** Start of RECORDS SUPPLIED **
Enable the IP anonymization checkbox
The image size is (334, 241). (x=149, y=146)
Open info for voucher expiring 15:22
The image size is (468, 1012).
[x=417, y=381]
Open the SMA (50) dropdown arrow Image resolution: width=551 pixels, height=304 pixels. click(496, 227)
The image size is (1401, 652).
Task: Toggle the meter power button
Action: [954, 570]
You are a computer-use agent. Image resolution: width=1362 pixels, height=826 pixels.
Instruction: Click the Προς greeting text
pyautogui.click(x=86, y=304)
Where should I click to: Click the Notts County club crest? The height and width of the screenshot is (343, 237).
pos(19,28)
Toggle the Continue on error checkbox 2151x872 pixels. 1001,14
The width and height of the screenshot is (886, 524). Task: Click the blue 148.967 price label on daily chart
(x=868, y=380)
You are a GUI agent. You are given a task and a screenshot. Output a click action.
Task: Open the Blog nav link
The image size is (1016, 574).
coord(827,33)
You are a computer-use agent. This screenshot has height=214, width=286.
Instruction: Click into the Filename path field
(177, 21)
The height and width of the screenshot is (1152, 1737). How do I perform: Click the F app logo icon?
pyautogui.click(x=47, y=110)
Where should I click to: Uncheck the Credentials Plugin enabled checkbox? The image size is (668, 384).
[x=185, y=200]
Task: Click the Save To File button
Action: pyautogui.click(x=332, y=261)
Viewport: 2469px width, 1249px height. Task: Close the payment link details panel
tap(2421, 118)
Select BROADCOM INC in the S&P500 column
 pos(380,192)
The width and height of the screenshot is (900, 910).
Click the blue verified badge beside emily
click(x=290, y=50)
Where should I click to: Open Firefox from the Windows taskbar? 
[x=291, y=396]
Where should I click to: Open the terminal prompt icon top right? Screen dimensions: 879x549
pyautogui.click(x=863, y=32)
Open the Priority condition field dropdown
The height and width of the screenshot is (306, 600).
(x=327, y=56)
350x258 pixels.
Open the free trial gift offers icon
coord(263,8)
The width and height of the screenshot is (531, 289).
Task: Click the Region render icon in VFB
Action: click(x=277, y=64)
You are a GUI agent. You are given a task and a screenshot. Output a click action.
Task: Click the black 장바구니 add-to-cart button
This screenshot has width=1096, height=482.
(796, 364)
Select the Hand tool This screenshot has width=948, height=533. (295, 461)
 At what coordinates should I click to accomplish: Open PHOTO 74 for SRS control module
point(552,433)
** End of RECORDS SUPPLIED **
GIVEN EXERCISE:
Render every line of all the items above as a JSON list of strings, one string per line, and leave out any blank lines.

OUTPUT BELOW:
[
  "Enable the IP anonymization checkbox",
  "The image size is (334, 241). (x=149, y=146)",
  "Open info for voucher expiring 15:22",
  "The image size is (468, 1012).",
  "[x=417, y=381]",
  "Open the SMA (50) dropdown arrow Image resolution: width=551 pixels, height=304 pixels. click(496, 227)",
  "The image size is (1401, 652).",
  "Task: Toggle the meter power button",
  "Action: [954, 570]",
  "You are a computer-use agent. Image resolution: width=1362 pixels, height=826 pixels.",
  "Instruction: Click the Προς greeting text",
  "pyautogui.click(x=86, y=304)",
  "Where should I click to: Click the Notts County club crest? The height and width of the screenshot is (343, 237).",
  "pos(19,28)",
  "Toggle the Continue on error checkbox 2151x872 pixels. 1001,14",
  "The width and height of the screenshot is (886, 524). Task: Click the blue 148.967 price label on daily chart",
  "(x=868, y=380)",
  "You are a GUI agent. You are given a task and a screenshot. Output a click action.",
  "Task: Open the Blog nav link",
  "The image size is (1016, 574).",
  "coord(827,33)",
  "You are a computer-use agent. This screenshot has height=214, width=286.",
  "Instruction: Click into the Filename path field",
  "(177, 21)",
  "The height and width of the screenshot is (1152, 1737). How do I perform: Click the F app logo icon?",
  "pyautogui.click(x=47, y=110)",
  "Where should I click to: Uncheck the Credentials Plugin enabled checkbox? The image size is (668, 384).",
  "[x=185, y=200]",
  "Task: Click the Save To File button",
  "Action: pyautogui.click(x=332, y=261)",
  "Viewport: 2469px width, 1249px height. Task: Close the payment link details panel",
  "tap(2421, 118)",
  "Select BROADCOM INC in the S&P500 column",
  " pos(380,192)",
  "The width and height of the screenshot is (900, 910).",
  "Click the blue verified badge beside emily",
  "click(x=290, y=50)",
  "Where should I click to: Open Firefox from the Windows taskbar? ",
  "[x=291, y=396]",
  "Where should I click to: Open the terminal prompt icon top right? Screen dimensions: 879x549",
  "pyautogui.click(x=863, y=32)",
  "Open the Priority condition field dropdown",
  "The height and width of the screenshot is (306, 600).",
  "(x=327, y=56)",
  "350x258 pixels.",
  "Open the free trial gift offers icon",
  "coord(263,8)",
  "The width and height of the screenshot is (531, 289).",
  "Task: Click the Region render icon in VFB",
  "Action: click(x=277, y=64)",
  "You are a GUI agent. You are given a task and a screenshot. Output a click action.",
  "Task: Click the black 장바구니 add-to-cart button",
  "This screenshot has width=1096, height=482.",
  "(796, 364)",
  "Select the Hand tool This screenshot has width=948, height=533. (295, 461)",
  " At what coordinates should I click to accomplish: Open PHOTO 74 for SRS control module",
  "point(552,433)"
]